At today’s ECB press conference announcement (08:30 am EDT), President Draghi is expected to keep a positive tone despite the recent setback of some economic indicators. The combination of growth and inflation comments might signal rising awareness in favour of policy “normalization”. The consensus sees the probability of a ‘dovish’ surprise as “rather low,” while a “neutral” meeting should not obstruct a continued rise in bond yields.
The yield on U.S. 10’s decreased -2 bps to +3.01%, the first retreat in more than a week and the biggest tumble in more than two weeks. In Germany, the 10-year Bund yield declined -2 bps to +0.62%, the largest decrease in more than a week, while in the U.K., the 10-year Gilt yield decreased -1 bps to +1.525%.
4. Market focus on ECB and EUR
The market consensus believe that unless ECB President Draghi puts a lot of emphasis on downside risks to the eurozone economic outlook this morning, justifying “a further dovish re-pricing of ECB policy expectations,” the EUR (€1.2170) has a chance to benefit. Despite the recent slowdown in E.U growth and inflation it’s going to be rather difficult to see a dovish Draghi in his press conference. The EUR/USD at the moment is finding it difficult to hold onto gains in the overnight session.
EUR/SEK (€10.4614) has moved higher after the Riksbank pushed slightly back its first potential rate hike from the beginning of H2 until the latter part of 2018.
5. German consumer sentiment set to weaken
Data this morning from the German market research group GfK showed that geopolitical issues and growing protectionism are souring German consumers’ mood.
GfK’s forward-looking consumer confidence index is set to drop to 10.8 points in May from 10.9 points in April, it said.
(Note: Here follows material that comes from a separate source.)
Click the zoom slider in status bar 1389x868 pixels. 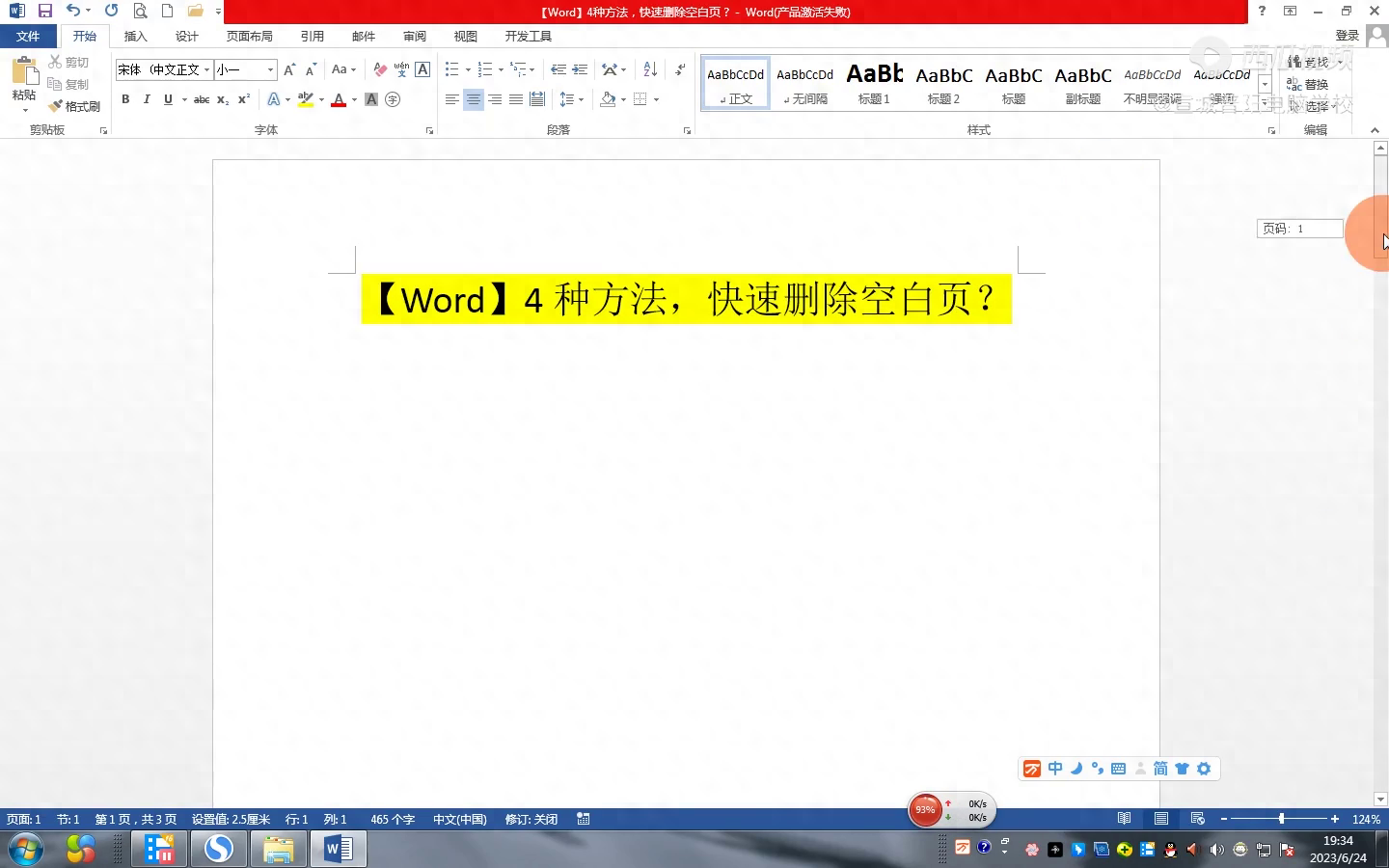[x=1281, y=819]
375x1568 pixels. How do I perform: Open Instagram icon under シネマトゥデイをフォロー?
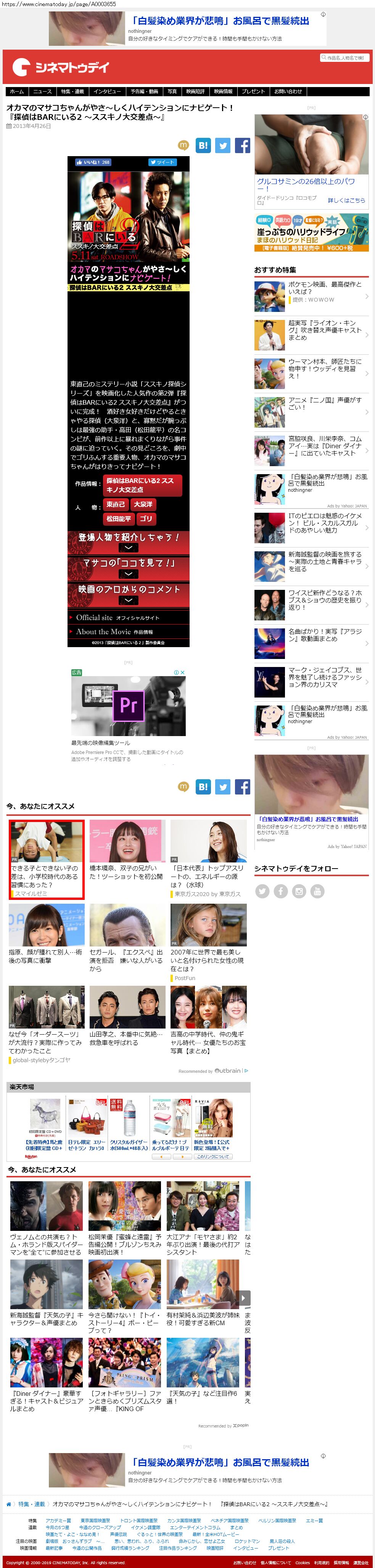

The decrease is in line with a market forecast.
“The escalation of the Syrian crisis and the protectionist trade policies of the U.S. are worrying consumers and could now also affect Germany’s previously excellent economic prospects,” GfK said.
Digging deeper, GfK noted that consumers’ economic optimism suffered a setback in April, falling to 37.4 points from 45.9 points in March, hit by geopolitical concerns and U.S. protectionist trade policies, negative exacerbated by major fluctuations on stock markets.
Income expectations “cannot escape the downward trend in economic outlook in April,” GfK said, as the sub-index fell to 53.5 points in April from 54.9 points in March.